In the middle of all this, a couple of barbarians come in, swathed in furs to the point of being unrecognizable, making the fifth and sixth instances of face-concealing fashions in the book so far. What is this, the Hog's Head?

They promptly ignore the barbarians. Raistlin repeats the dramatic hood-lowering, they brush up on the broken oath, and no, Sturm doesn't know jack-all about it either. Wanna bet those goblins from Chapter 1 work for Kitiara's new lord?

Sturm's quest was apparently to see if his father was dead or alive. This was, like all the other quests apparently were, inconclusive. I really do like his sonorous grandeur about it all, though.

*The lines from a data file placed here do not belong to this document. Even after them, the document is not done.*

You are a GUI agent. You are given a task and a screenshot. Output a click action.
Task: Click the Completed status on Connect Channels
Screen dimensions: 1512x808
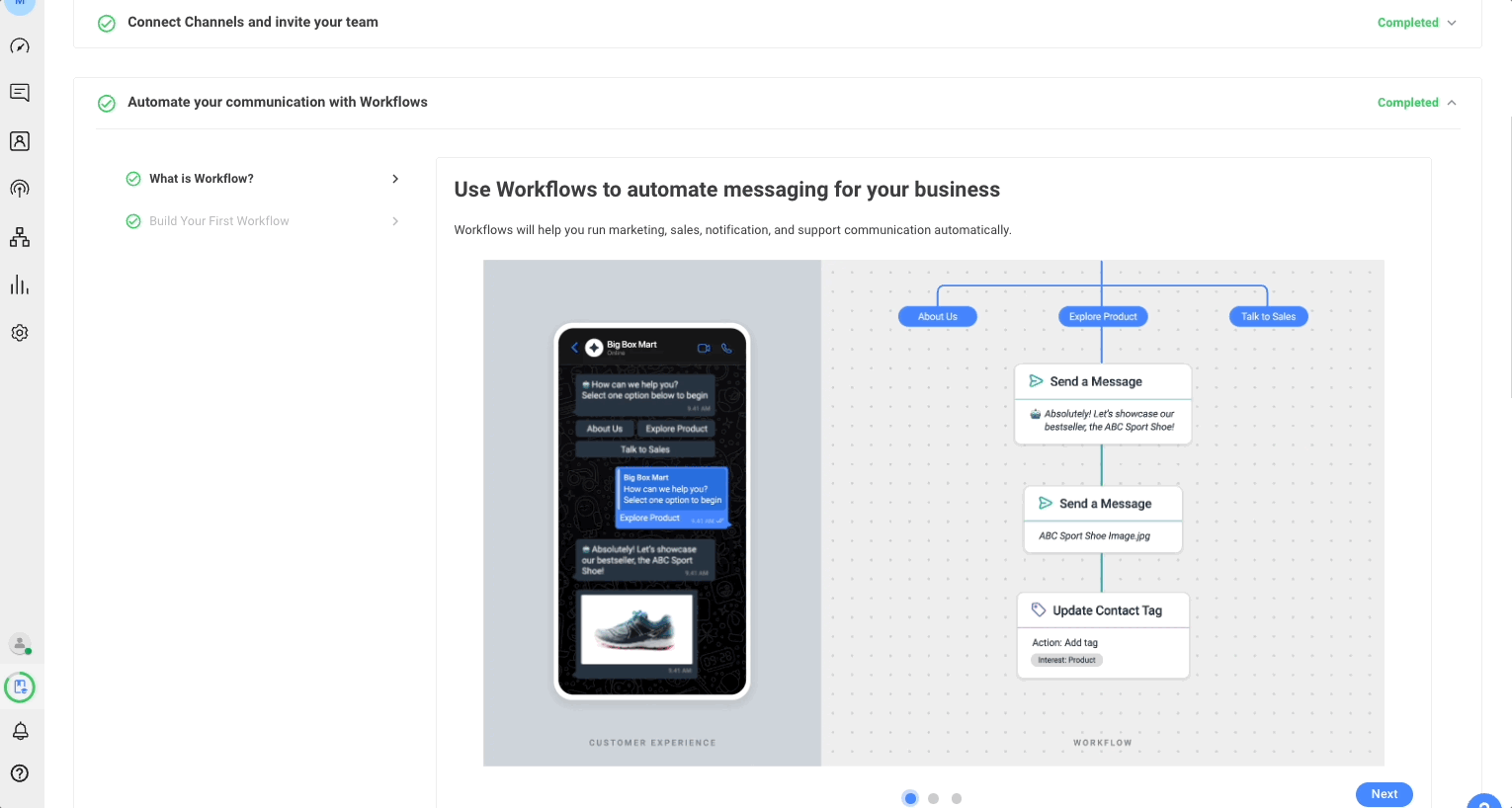1407,22
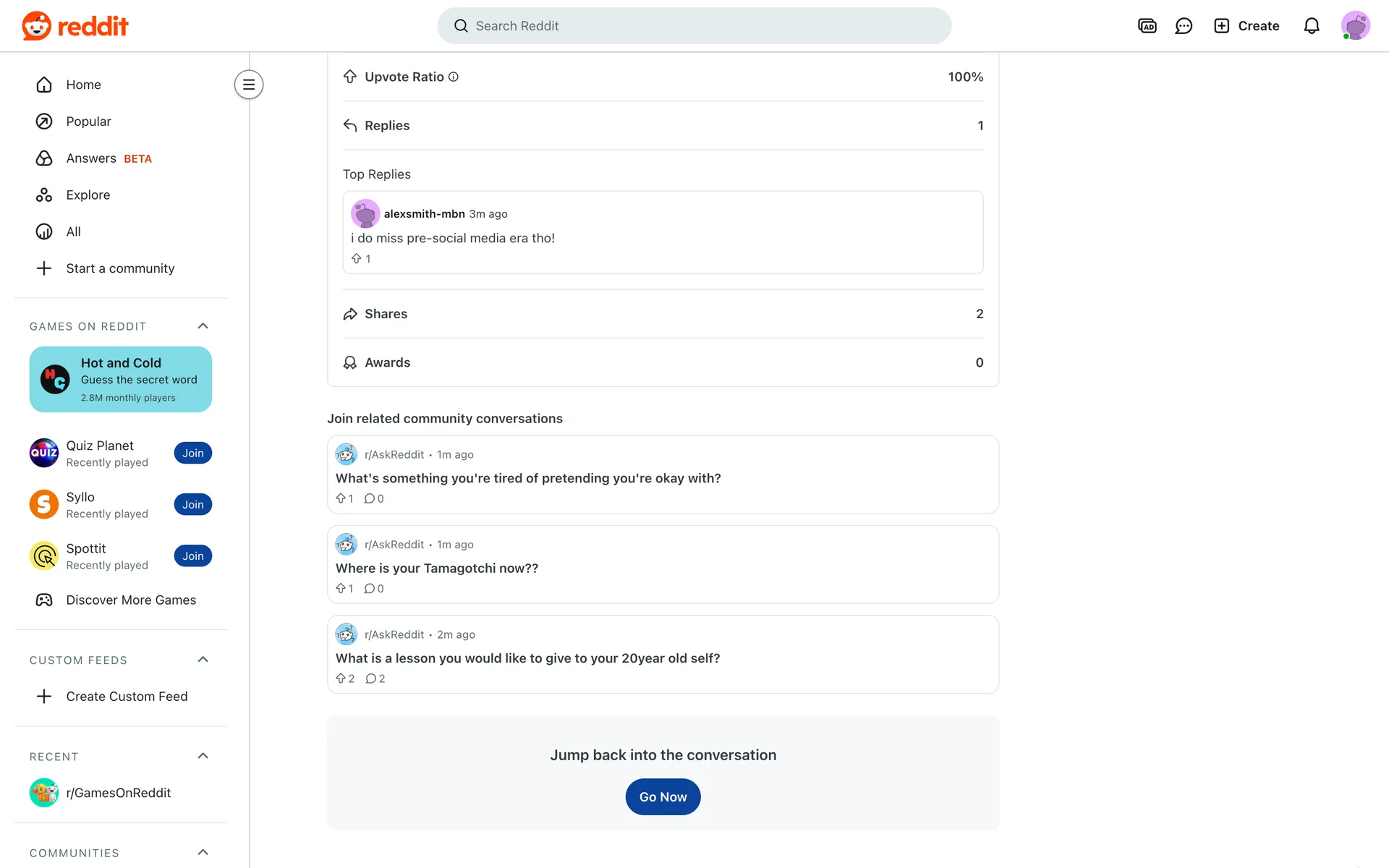Join the Quiz Planet game
Screen dimensions: 1389x868
coord(192,454)
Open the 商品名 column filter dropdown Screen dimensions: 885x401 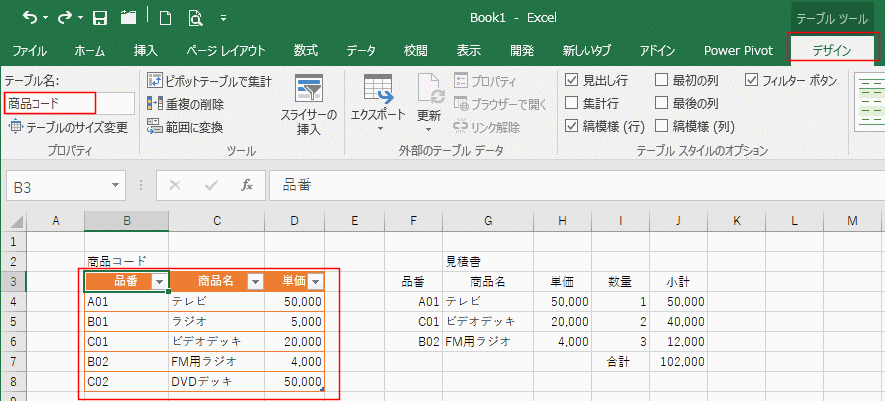tap(254, 282)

Back to the barbarians. Apparently, Sturm showed them to the inn when they were near-exhausted from the road. That is to say: he showed them up the forty-foot-high spiral staircase when they were near-exhausted from the road.

Oh, yes, the goblins from Chapter 1 were looking for a blue crystal staff. Forgot to mention that, somehow. Raistlin has a crystal staff, but it's apparently not it and, in case he's stopped being creepy, he wishes people would die horribly by his spellcraft for saying so.

Anyway, the barbarian woman lowers her hood, and I quote:

No jeweler spinning molten strands of silver and gold could have created the effect of this woman's silver-gold hair shining in the firelight.

Now picture Harry describing Draco Malfoy's hair of the same color the same way, and you will grasp how thoroughly this screams "SPECIAL!!"

Then the entire party notices her, and they all have this identical dramatic gasp at how durn purdy she is. And that is why Kitiara should not have broken the oath - this adventuring party desperately needs a woman.

Mysterious Old Man is still sitting around telling heretical stories, when suddenly he completely shifts gears and randomly hypnotizes the barbarian chick, whose name (Goldmoon) he, of course, knows for no apparent reason, to sing a particular song, in full confidence that she'll know which one.

The song is mainly a lot of uncomfortable stuff about her personal history, but it mentions a "blue staff". So, I guess the Mysterious Old Man was trying to get her to announce that she owns that staff all the goblins have been looking for"? For some reason? In any case, nobody in the entire bar gets the memo, so I guess that was a bust.

Not to be thwarted, he goes back to telling the boy of the old gods. Whom the boy has never heard of. The rationale being that since the old gods are purportedly responsible for the freaking apocalypse three hundred years ago, they, er... just sort of forgot about them. Yeah.

This finally draws the attention of the High Theocrat, who rises to his feet in a drunken slapstick, tries to confiscate the staff just because Goldmoon sang a love song, then abruptly falls headfirst into the fire and starts fouling up all the comic atmosphere with the stench of his burning flesh.

The old man confiscates the guy barbarian's staff and hands it to Tasslehoff so he can thwack the High Theocrat with it. Hence revealing the sucker to be blue crystal, and also to have healing powers. Horrified at this heresy, the Theocrat rearranges a few body parts on the old saw of cutting of your nose to spite your face and chars his had to a blackened crisp for the heaven of it. (Healing is exclusively divine magic in Dungeons and Dragons, remember. The characters certainly do, even if they're fuzzy on the apocalypse.)

So, I guess the old man's work is done here, because now he feels free to start shouting that the kender has the staff and that everybody at his table, plus the barbarians, are in league with them. Sturm needs a little convincing to flee based around the fact that Goldmoon is, in fact, a woman, which leads me to believe that this is not only a D&D universe, but it's based on an actual D&D campaign that incorporates a typically difficult paladin.

Meanwhile, the frothing mob that wants the goblins to leave them all alone once they have the staff is, I quote, "in no great hurry." They make their great escape, in which Raistlin manages to creep everyone out by, of all the things in the world, casting Feather Fall, and Tanis rather gorily slices his palms off on the escape rope to give Goldmoon yet another opportunity to show that YES, HER STAFF HAS HEALING POWERS.

They think they can lay low in the same damn town and everyone will just have forgotten about them. Ha, ha, ha.